• [Written instruction]: Copy the listing from the line with "How do I perform: Expand" to the line with "This screenshot has width=1403, height=789.", substituting "arrow" for "chevron" and keeping everything else the same. Leave the pictures out of your answer.
══ Data in this exercise ══
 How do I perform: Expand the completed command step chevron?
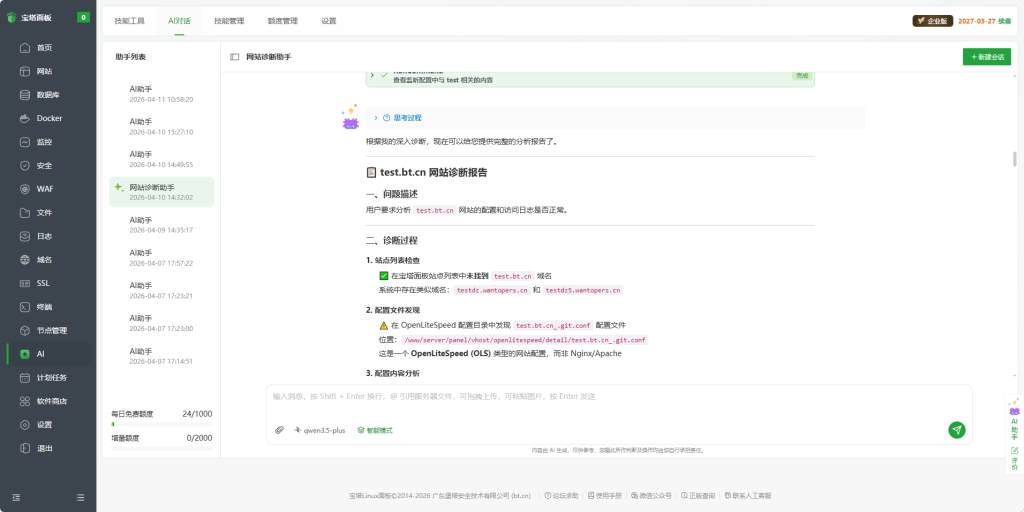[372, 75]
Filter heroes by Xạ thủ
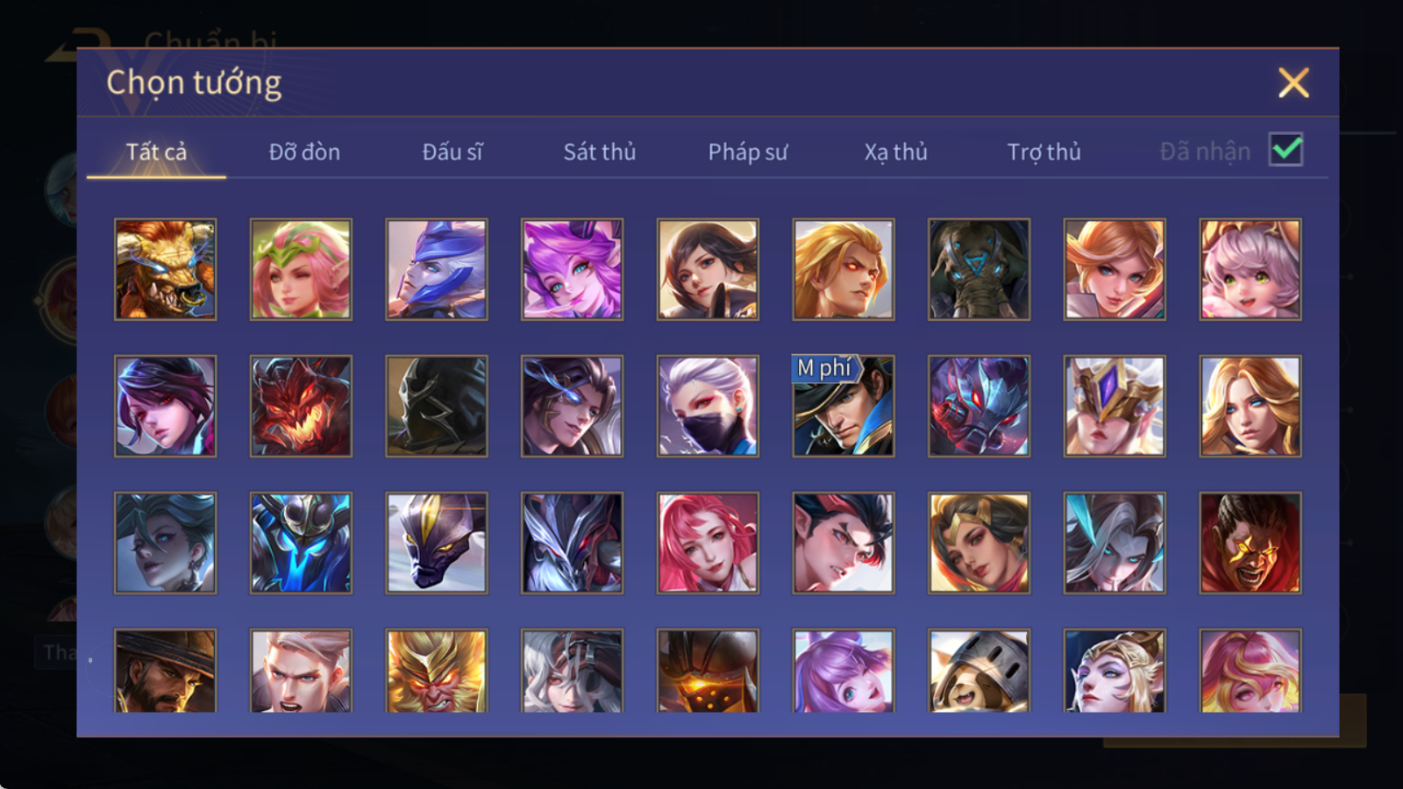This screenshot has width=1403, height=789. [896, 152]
═══
══ Data in this exercise ══
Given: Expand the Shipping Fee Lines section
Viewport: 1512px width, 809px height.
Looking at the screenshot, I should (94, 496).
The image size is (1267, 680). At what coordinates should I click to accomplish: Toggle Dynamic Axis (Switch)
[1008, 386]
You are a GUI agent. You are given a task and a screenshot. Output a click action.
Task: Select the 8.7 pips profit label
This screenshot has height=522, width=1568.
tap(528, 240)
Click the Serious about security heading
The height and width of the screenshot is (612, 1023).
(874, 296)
═══
• [Result of this task]:
 How do I perform: Expand the completed command step arrow?
[372, 75]
Filter heroes by Xạ thủ
This screenshot has width=1403, height=789. [896, 152]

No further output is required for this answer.